Comment by pandaman
2 hours ago
Can you expand how exactly this particular problem (advertising jobs for PERM to comply with the law yet making sure that no applications will be received) can be fixed with a different order of issuing H-1B visas?
PERM has nothing to do with H-1B, it's a part of the employment-based immigration process. The reason companies do this shit is because they claim to the US that there are no willing and able citizens or permanent residents for a commodity job such as "front end" or "project management". I.e. committing fraud.
This keeps coming up every so often and most commenters on HN are completely ignorant of how the immigration system works, but have strong opinions about it, therefore it seems that everything is nefarious.
The real problem here is that the way the current system is set up, you have to prove that there are no citizens available for a position by listing a job and interviewing candidates. The problem with that is that you will never be able to prove that by this method. Say you have 1000 jobs for a specific role in the economy and 700 US citizens qualified to do that job and are already employed. The minute you try to file PERM for the 1 foreign national, if you list the job out, the chances of at least 1 person applying out of the 700 are very high because, you know, people change jobs. This puts companies and immigrants in a very difficult position because you literally cannot prove the shortage at an industry level on your own using this method. So they just have to resort to working within the laws to make it work.

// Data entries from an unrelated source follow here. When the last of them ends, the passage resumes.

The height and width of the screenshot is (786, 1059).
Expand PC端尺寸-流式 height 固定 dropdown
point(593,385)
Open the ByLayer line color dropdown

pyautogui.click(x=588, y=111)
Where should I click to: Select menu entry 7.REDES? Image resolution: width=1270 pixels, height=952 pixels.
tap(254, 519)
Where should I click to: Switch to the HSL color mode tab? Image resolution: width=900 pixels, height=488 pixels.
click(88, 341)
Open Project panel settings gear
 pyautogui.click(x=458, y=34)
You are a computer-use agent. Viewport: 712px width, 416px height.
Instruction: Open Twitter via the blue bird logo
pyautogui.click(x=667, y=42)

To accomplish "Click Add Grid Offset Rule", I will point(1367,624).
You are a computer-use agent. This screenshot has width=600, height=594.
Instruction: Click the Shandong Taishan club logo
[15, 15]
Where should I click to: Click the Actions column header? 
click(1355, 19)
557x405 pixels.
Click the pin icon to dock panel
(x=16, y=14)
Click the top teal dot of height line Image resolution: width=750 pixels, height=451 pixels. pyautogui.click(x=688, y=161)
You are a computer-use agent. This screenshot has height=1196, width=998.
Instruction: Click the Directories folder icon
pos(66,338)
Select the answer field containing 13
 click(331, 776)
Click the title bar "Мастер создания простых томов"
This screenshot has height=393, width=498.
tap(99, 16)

This all would be completely unnecessary if congress fixes the immigration laws and asks BLS to setup market tests that are data driven to establish high demand roles.
Prevents infosys/wipro slop from overwhelming the system, and filters down the incoming roles to only those that can't be filled by a US citizen (i.e. specialist technical jobs, top engineers commanding $500k/yr)
It's not just Infosys doing PERM fraud, around 2020 Meta had been barred from filing PERM due to overwhelming fraud. And are there really 85K unique and impossible to find in the US individuals every year? If these exist they will take a small fraction of H-1B allocation and the rest will go to the fresh grads, as it's now.
I’d be fine, as a citizen competing against migrants for jobs, if h1bs were structured so that they
A: were the top end pay, so they pushed the pay scale up
B: were uncoupled from employment. A company could pay the cost to let someone enter, but that person should be able to jump jobs day 0.
I’m not suggesting the specific implementation but I feel like if those two guiding directives were kept, both society and the individual workers would benefit from brain draining the rest of the planet while simultaneously pushing worker comp higher.
Has anyone suggested a significant change to the h1b system like this beyond just a close it all/open it all binary?